[Start of section]

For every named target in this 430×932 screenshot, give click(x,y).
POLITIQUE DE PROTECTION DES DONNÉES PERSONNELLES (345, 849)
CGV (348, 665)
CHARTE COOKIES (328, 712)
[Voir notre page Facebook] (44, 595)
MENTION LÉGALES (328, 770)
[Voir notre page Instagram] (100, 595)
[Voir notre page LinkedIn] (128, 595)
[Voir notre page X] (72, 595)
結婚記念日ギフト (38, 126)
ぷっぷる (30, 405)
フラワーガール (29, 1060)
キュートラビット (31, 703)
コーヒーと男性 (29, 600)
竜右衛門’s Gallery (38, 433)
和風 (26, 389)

[End of section]
[Start of section]

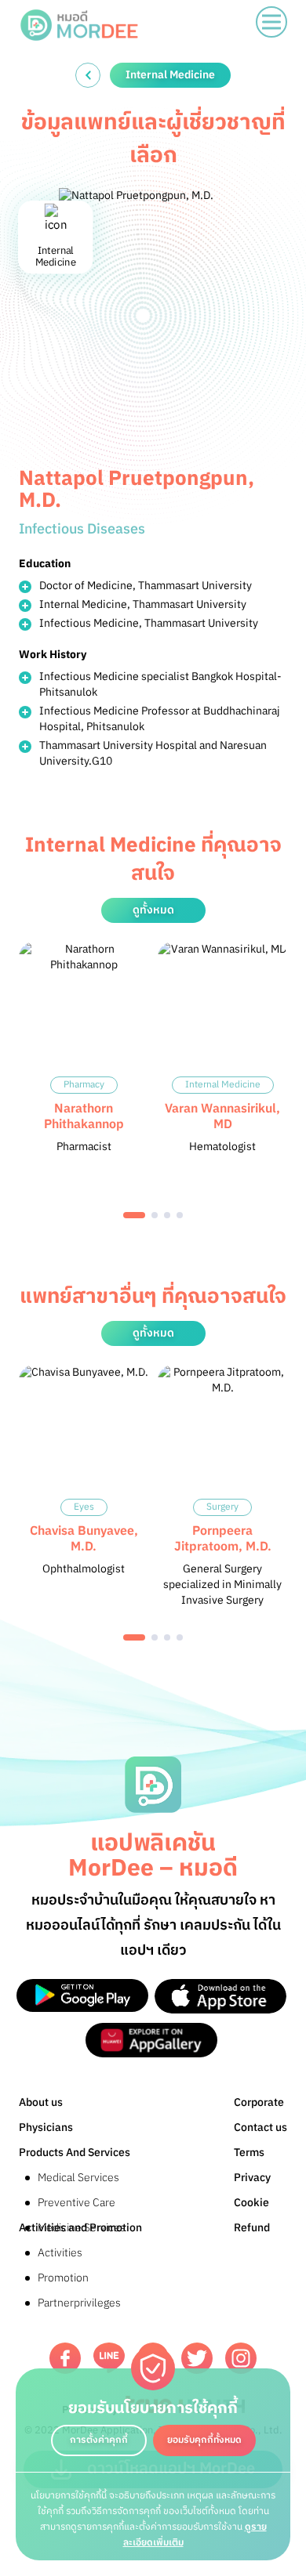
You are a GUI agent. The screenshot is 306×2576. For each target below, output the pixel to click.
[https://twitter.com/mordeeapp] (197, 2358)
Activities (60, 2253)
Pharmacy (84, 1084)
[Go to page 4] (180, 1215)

[End of section]

# WHAT YOU SHOULD DO:
Find where the line with "For every named" sits in the material above, then copy exactly from it through the line with "和風 (26, 389)". Add no other line.

# TASK ANSWER:
For every named target in this 430×932 screenshot, give click(x,y).
POLITIQUE DE PROTECTION DES DONNÉES PERSONNELLES (345, 849)
CGV (348, 665)
CHARTE COOKIES (328, 712)
[Voir notre page Facebook] (44, 595)
MENTION LÉGALES (328, 770)
[Voir notre page Instagram] (100, 595)
[Voir notre page LinkedIn] (128, 595)
[Voir notre page X] (72, 595)
結婚記念日ギフト (38, 126)
ぷっぷる (30, 405)
フラワーガール (29, 1060)
キュートラビット (31, 703)
コーヒーと男性 (29, 600)
竜右衛門’s Gallery (38, 433)
和風 (26, 389)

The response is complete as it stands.